### Что нужно сделать
Какая доля избирателей, согласно тексту о человеке потребляющем, в среднем приходит сегодня на выборы во всех развитых странах мира?

### Текст для чтения
----
Человек потребляющий отворачивается от живого мира — от людей, от природы, от идей — и все свое внимание устремляет на мир искусственный — на предметы, вещи, машины, механизмы, автоматы. Для такого человека мир превращен в объект купли-продажи, в совокупность артефактов. Его лицо неизменно обращено к экрану — он хочет созерцать не живой мир, а сверкаю­щие автоматические конструкции из стекла и алюминия.

Такого человека психологи называют “моноцеребральным” — человеком одного измерения. И сегодня это измерение — виртуальное. Для моно­церебральной личности характерна определенная форма нарциссизма, при которой все нацелено на достижение успеха. И вершина успеха — попасть на экран: стать звездой. Любимая песня современных подростков имеет только одну строчку припева: “Круто, ты попал на TV, ты звезда, ты звезда!”. Моно­церебральная личность настолько сильно вписана в современную автоматизи­рованную систему, что механизмы также становятся объектом ее нарцис­сизма: современный человек обожает свои машины не меньше, чем самого себя.

Эрих Фромм одним из первых поставил диагноз, назвав подобного человека аутистом — больной личностью больного мира. Отличительные черты аутизма — неразличение живой и неживой материи, отсутствие привязан­ности (любви) к другим людям, использование языка не для общения, а для манипуляции, а также преимущественный интерес не к людям, а к машинам и механизмам. Если патологические процессы распространяются на все общество, то они теряют индивидуальный характер: тогда вся культура наст­раи­вается на этот тип патологии и находит пути и средства для ее удовле­творения*.

Однако помимо психологического, есть и политическое измерение этой общественной патологии: распад гражданского общества, утрата социально-политических связей, отсутствие интереса к политике и деструктивные формы протеста. Не случайно во всех развитых странах мира сегодня в среднем на выборы приходит около 53% избирателей. Особенно велико число аполи­тичных среди молодежи. Культ потребления разрушает гражданские качества современного человека — и это грозит подорвать политические основы совре­менного общества.
----
(Данные для привязки к координатам пикселей)
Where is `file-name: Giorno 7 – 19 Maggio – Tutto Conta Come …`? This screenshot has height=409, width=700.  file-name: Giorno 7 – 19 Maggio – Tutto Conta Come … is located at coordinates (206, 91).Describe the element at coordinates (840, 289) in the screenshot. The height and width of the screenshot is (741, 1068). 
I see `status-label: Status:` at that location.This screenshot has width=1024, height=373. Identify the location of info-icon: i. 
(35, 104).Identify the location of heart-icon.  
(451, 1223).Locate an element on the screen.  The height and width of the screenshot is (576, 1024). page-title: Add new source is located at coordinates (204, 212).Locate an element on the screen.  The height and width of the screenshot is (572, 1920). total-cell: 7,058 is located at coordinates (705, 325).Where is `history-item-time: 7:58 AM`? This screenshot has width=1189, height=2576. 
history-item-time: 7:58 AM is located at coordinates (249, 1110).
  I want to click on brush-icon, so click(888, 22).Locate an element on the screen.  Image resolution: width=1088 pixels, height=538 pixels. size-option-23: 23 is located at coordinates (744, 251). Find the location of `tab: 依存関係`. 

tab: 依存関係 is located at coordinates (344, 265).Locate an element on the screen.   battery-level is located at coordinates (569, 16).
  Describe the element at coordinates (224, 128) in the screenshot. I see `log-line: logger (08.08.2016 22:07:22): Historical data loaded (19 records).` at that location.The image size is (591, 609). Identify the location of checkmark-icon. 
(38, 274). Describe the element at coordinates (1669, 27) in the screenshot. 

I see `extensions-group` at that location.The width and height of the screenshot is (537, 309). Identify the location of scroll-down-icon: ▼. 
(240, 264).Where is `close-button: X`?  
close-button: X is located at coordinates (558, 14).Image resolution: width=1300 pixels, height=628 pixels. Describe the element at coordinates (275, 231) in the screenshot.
----
### Решение задания
Около 53% избирателей.